It’s probably the way things go, but still I feel sad about it. One of the reproducible research tools linked on our site does not seem to exist anymore: ResearchAssistant (by Daniel Ramage). Typical story: PhD student graduates, and moves on to another position (I did find a “now at Google” when searching what happened), and the web pages with useful links and tools disappear. RIP.
(If you read this blog in the next month, and you know that ResearchAssistant is still alive, let me know. I promise to keep the link alive for another month.)
Given the fact that you are reading this blog, I am assuming you are into sharing your code and data. However, what is not so clear to me, is where we should be sharing these data (assuming data includes code, which people often seem to forget).
- On our own personal web page? Seems like an excellent place to me, but too many of those personal sites are extremely short-lived. I notice this every time I update links.
- On our institution’s publication pages? That would probably be my preferred choice at this moment. Often with a longer life-span than personal webpages, and still “close enough to yourself”. Some issues arise with people working at a company (but then, are you often allowed to share code/data in such a situation?), or with people moving from one institution to another, but those all seem fairly limited compared to some of the alternatives.
- On the publisher’s web pages? That would make it consistent with the related publication.
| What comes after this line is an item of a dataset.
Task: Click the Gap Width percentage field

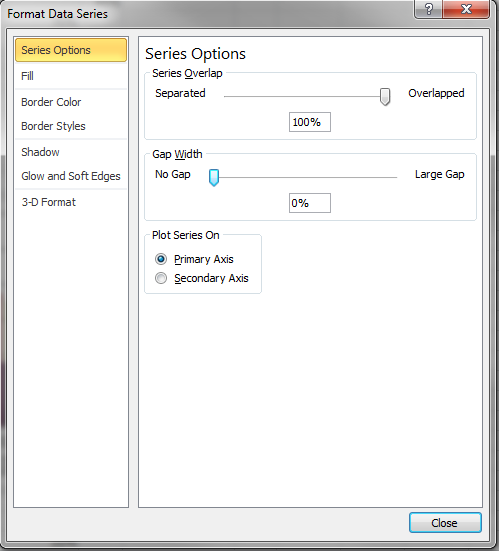Action: [x=310, y=203]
However, I’m not sure I want to transfer ownership of my code and data to the publisher as well.
- On “social media” such as ResearchGate, or Academia.edu? At first I was enthusiast about these, but I start having my doubts. Who is behind these sites? How are they counting on making money, based on my data? Now that some of those start spamming me with e-mail, and asking me whether I have questions for the authors of a paper I downloaded, I become even more skeptical.
- Any other suggestions?
Maybe I am too critical about this, or too old-fashioned. Or just too commercially oriented, and not open enough to share with everyone potentially interested in my work. Who will tell?
The latest issue of IEEE Computing in Science and Engineering is a special issue on reproducible research. It features several articles on tools and approaches for reproducible research.
I also contributed a paper “Code Sharing Is Associated with Research Impact in Image Processing“, where I show that there is a relation between making code available online for your paper and the paper’s number of citations. For academics, I believe this is one of the most important motivations for making code available online.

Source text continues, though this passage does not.